Tausende israelische Polizisten intervenierte gegen protestierende Palästinenser. Die Sicherheitskräfte griffen auf Gummigeschosse und Tränengas zurück. Die Lage in Jerusalem spitzt sich zu.

Um die Demonstrationen der Palästinenser in Jerusalem zu isolieren, wurden Busse aus der Westbank an Kontrollpunkten gestoppt.

Die israelische Polizei zog die Sicherheitsmaßnahmen rund um die al-Aksa Moschee in den vergangenen Tagen deutlich an. Dort finden heute heftige Auseinandersetzungen zwischen palästinensischen Zivilisten und israelischen Sicherheitskräften statt. Zahlreiche Menschen wurden verletzt. Israelische Medien schätzen, dass die Zahl der Verletzten mittlerweile bei 190 liegt.

Das Nachrichtenportal Jerusalem Post schreibt, dass mutmaßlich zwei Palästinenser durch die Zusammenstöße ums Leben kamen.

Das palästinensische Gesundheitsministerium bestätigte, dass ein 18-jähriger Palästinenser Muhammed Mahmud Scharf aus Silwan von einem israelischen Zivilisten getötet wurde. Der Zwischenfall ereignete sich in Ras el-Amud, einer Nachbarschaft im östlichen Teil der Stadt. Ein Siedler, der hinter dem Angriff steht, wurde bislang nicht identifiziert, berichten die Times of Israel.
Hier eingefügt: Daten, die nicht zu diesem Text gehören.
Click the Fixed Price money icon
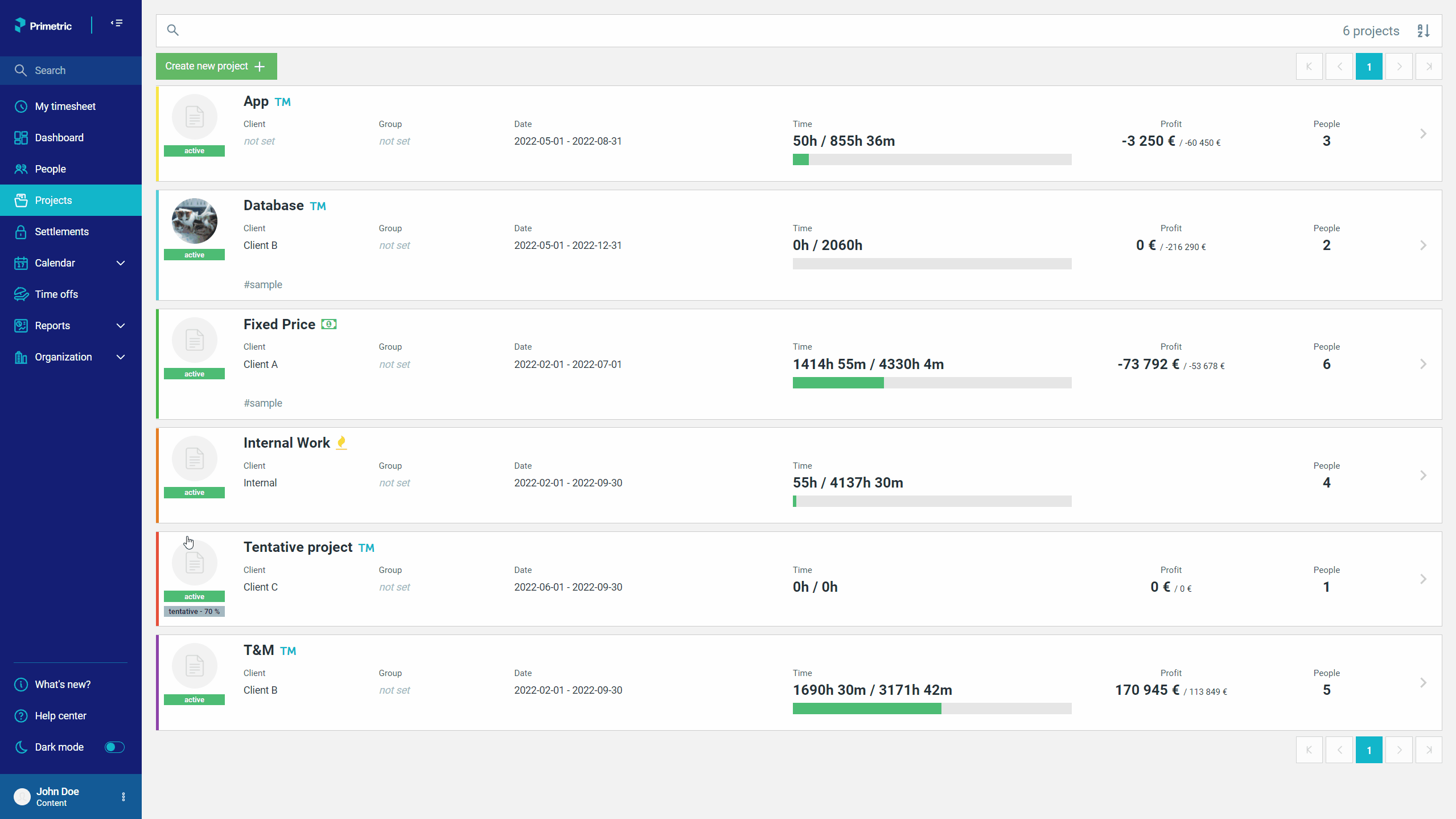tap(329, 324)
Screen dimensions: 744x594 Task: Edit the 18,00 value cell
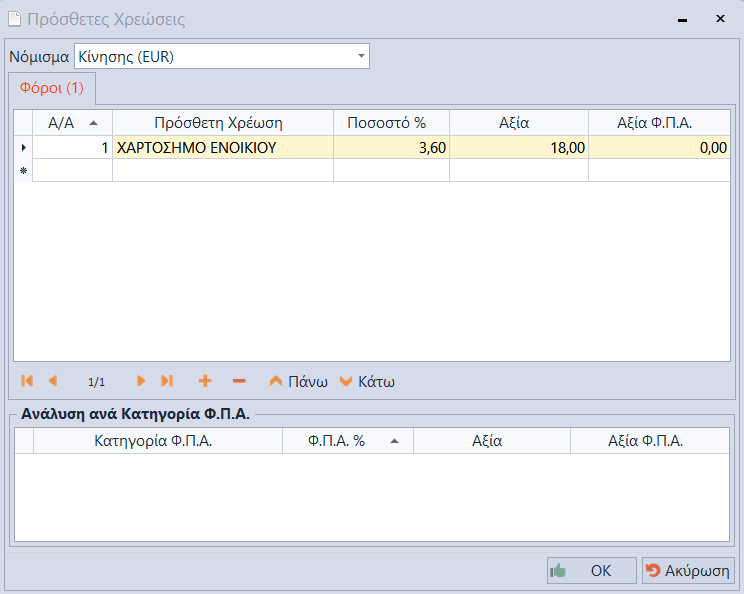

Junge Palästinenser werfen Steine auf die israelische Polizei, schreiben Medien. Manche Protestanten hätten auch laut der Jerusalem Post Molotow-Cocktails geworfen.

Die Stellungnahme des Pressesprechers der israelischen Polizei erklärte, dass Sicherheitskräfte gegen „Steine werfende Palästinenser“ in der Salahaddin Straße und Ras el-Amud vorgingen.

Die Proteste in Jerusalem begannen am vergangenen Sonntag. Zuvor rief die religiöse Führung der al-Aksa Moschee Palästinenser auf, die neuen Metalldetektoren zu boykottieren, die von israelischen Sicherheitskräften an den Eingängen des al-Aksa-Komplexes aufgestellt wurden. Die israelische Seite verteidigt die Maßnahme mit einer Schießerei auf dem Tempelberg am 14. Juli. Dabei starben zwei israelische Polizisten.